Milam also brought Marlene Holmes on as the head distiller. Holmes was the first woman hired to work on the distillery side of the business at Jim Beam, but she first worked for master distiller Booker Noe as a catfish feeder.
“I had a farm at the time with a small lake,” Holmes said. “I guess you’d call it a catfish farm, and a guy at the distillery wanted to try to use spent stillage (the grains left after distillation) as catfish food.”
Holmes said her curiosity about the business was piqued when she saw several of the distillery team grilling by the lake during the day. “I was wondering how you get a job like that,” she said. “I chatted with Booker about the whiskey business—I knew nothing about it at the time—and that fall they were looking for more help.”
There were very few women in the industry at the time, except on the bottling lines or in administrative roles. Holmes remembers a photo in the conference room from that time with “about 20 people, and only one was a woman.” That woman was in accounting.
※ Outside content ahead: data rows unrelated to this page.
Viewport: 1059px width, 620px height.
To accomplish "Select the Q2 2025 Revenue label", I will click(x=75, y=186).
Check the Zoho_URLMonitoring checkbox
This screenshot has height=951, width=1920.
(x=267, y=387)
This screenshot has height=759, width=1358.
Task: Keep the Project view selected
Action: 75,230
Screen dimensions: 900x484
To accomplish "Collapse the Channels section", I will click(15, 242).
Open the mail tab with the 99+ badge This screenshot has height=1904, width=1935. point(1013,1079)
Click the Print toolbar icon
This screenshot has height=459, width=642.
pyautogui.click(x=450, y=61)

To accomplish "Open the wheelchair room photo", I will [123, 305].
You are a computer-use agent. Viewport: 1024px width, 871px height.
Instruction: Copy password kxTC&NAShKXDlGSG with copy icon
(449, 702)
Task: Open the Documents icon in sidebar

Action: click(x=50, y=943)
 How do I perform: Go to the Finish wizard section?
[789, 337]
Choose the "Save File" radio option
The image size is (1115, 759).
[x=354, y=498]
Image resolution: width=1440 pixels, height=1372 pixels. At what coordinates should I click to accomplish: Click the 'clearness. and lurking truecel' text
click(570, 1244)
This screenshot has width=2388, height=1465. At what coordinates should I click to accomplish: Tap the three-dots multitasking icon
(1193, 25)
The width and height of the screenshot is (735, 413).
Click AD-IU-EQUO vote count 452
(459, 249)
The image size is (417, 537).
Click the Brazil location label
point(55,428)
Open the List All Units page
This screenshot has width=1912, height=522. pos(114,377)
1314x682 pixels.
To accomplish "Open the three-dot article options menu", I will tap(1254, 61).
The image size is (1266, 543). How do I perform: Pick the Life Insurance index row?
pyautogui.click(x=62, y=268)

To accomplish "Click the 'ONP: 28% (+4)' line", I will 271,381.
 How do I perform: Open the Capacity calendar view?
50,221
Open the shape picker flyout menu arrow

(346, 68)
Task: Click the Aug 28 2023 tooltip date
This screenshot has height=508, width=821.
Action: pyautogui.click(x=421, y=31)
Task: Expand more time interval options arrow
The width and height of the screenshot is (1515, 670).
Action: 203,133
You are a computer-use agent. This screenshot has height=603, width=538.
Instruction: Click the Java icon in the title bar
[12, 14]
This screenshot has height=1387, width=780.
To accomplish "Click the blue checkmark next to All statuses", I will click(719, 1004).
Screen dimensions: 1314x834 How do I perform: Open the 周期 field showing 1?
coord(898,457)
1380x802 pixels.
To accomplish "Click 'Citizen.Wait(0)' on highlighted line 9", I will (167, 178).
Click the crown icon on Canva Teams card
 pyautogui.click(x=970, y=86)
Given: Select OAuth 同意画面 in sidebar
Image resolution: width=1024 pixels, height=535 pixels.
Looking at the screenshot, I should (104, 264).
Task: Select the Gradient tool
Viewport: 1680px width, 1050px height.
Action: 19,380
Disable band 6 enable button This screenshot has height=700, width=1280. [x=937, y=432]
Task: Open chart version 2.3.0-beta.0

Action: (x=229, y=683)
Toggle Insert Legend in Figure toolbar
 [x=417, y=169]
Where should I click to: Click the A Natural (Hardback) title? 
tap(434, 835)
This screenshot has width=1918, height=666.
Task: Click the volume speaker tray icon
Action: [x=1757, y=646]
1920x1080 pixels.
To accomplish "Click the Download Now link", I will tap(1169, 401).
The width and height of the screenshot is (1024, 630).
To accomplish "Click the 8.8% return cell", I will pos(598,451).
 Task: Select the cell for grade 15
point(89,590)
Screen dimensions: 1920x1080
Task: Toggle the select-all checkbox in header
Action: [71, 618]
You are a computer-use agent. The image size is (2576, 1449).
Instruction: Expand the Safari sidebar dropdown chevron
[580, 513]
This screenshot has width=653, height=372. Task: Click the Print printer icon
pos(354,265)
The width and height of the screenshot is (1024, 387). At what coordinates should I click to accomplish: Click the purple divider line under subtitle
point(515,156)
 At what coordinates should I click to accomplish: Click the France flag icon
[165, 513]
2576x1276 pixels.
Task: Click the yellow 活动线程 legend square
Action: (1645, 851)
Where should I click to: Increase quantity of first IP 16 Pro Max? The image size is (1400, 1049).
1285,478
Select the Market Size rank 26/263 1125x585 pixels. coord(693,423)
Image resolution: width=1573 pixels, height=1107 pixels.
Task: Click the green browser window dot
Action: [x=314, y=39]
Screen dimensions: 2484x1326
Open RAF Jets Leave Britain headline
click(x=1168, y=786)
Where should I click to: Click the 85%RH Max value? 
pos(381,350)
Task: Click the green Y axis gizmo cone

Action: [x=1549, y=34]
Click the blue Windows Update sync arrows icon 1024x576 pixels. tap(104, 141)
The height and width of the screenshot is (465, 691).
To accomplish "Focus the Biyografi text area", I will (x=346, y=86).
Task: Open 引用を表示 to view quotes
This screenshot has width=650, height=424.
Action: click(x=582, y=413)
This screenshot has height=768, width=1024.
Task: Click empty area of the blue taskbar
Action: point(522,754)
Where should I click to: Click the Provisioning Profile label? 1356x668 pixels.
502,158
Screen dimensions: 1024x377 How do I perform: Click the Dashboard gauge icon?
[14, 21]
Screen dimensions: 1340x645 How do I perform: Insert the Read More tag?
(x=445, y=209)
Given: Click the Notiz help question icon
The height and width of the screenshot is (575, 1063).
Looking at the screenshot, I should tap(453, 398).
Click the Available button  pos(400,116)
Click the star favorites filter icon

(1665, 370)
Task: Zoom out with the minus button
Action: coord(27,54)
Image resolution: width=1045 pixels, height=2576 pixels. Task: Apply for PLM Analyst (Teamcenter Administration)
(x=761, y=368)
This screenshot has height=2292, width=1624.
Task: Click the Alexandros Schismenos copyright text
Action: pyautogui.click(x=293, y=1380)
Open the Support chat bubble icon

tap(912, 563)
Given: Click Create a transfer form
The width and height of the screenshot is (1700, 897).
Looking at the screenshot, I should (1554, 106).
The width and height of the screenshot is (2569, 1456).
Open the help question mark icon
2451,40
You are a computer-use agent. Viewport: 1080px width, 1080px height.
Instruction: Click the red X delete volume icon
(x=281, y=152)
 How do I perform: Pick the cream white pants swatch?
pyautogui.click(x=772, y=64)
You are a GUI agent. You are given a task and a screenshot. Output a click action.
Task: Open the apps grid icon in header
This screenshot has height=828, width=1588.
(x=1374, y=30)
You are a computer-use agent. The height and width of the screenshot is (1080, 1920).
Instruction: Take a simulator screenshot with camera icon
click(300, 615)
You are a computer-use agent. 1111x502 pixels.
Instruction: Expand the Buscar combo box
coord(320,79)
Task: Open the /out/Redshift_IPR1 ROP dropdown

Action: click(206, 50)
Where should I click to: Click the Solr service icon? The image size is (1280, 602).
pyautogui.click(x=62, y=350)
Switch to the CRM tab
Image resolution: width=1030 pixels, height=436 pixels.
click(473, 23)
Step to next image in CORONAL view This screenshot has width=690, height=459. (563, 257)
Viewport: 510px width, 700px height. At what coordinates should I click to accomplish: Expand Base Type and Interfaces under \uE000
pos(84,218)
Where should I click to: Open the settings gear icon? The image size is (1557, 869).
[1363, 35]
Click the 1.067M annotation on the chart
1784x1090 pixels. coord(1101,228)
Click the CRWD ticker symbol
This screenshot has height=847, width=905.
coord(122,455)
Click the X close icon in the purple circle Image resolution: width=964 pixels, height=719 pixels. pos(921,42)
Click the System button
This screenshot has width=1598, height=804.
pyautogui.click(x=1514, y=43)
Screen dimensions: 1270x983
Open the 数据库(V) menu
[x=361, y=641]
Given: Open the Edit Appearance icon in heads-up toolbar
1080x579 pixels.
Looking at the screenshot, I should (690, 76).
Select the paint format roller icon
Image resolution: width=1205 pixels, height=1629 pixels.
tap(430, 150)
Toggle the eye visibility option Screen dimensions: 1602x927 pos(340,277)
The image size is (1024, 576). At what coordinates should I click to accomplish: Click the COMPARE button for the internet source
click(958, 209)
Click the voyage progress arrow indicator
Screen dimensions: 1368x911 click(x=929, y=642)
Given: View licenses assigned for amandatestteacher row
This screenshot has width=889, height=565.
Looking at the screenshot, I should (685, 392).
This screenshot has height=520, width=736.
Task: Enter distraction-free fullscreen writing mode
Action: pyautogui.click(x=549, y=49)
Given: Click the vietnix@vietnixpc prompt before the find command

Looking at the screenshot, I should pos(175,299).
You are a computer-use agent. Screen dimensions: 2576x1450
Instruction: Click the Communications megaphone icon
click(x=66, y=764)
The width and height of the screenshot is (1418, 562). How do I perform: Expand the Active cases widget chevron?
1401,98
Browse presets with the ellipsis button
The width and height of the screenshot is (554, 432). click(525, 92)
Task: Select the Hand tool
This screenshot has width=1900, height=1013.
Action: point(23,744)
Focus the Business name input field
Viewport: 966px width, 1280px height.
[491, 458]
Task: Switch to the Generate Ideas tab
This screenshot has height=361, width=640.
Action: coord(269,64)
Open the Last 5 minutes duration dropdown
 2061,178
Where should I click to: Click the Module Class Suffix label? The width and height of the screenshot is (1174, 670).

Holmes went on to work for Jim Beam for 27 years, becoming a master distiller in the process. She and Greene are the dream team behind Milam & Greene Whiskies, three of which are available in Oklahoma.
The three products—single-barrel bourbon, rye, and a triple cask bourbon—highlight one of the necessities in craft whiskey distilling: Whiskey takes time. Years, in fact, so a new distillery has to buy whiskey while its own ages in barrels. The rye in the Milam & Greene line comes from MGP of Indiana, one of the biggest distilleries in the world.
“MGP makes good whiskey,” Kris Kettner, a local enthusiast (expert, really), said. “They are among the best in the world, aged or otherwise.”
Milam & Greene also uses whiskey from Texas and Tennessee in its bourbons. The single-barrel is Tennessee, and the triple cask is a blend of Texas and Tennessee. Blending whiskeys from different regions does little to affect flavor, according to Kettner.
“There might be very subtle differences, but the major differences in flavor come from the grains selected for the mash, and the aging, which is probably the largest difference: what kind of barrel, for how long, that sort of thing. Yeast is a contributor, too.”
Kettner said one of the master distiller’s main functions is to replicate a flavor profile, and in the case of many whiskey producers, that’s done by blending. “The master distiller tastes all the barrels, and notes the differences in flavors—floral, fruity, spicy, etc.—because every barrel is different.”
Where Greene excels is in the process of blending whiskeys from different barrels to create a consistent flavor profile for the Milam & Greene products. The combination of her blending expertise and Holmes’s distilling expertise has led to an excellent line of products available for a remarkably good price.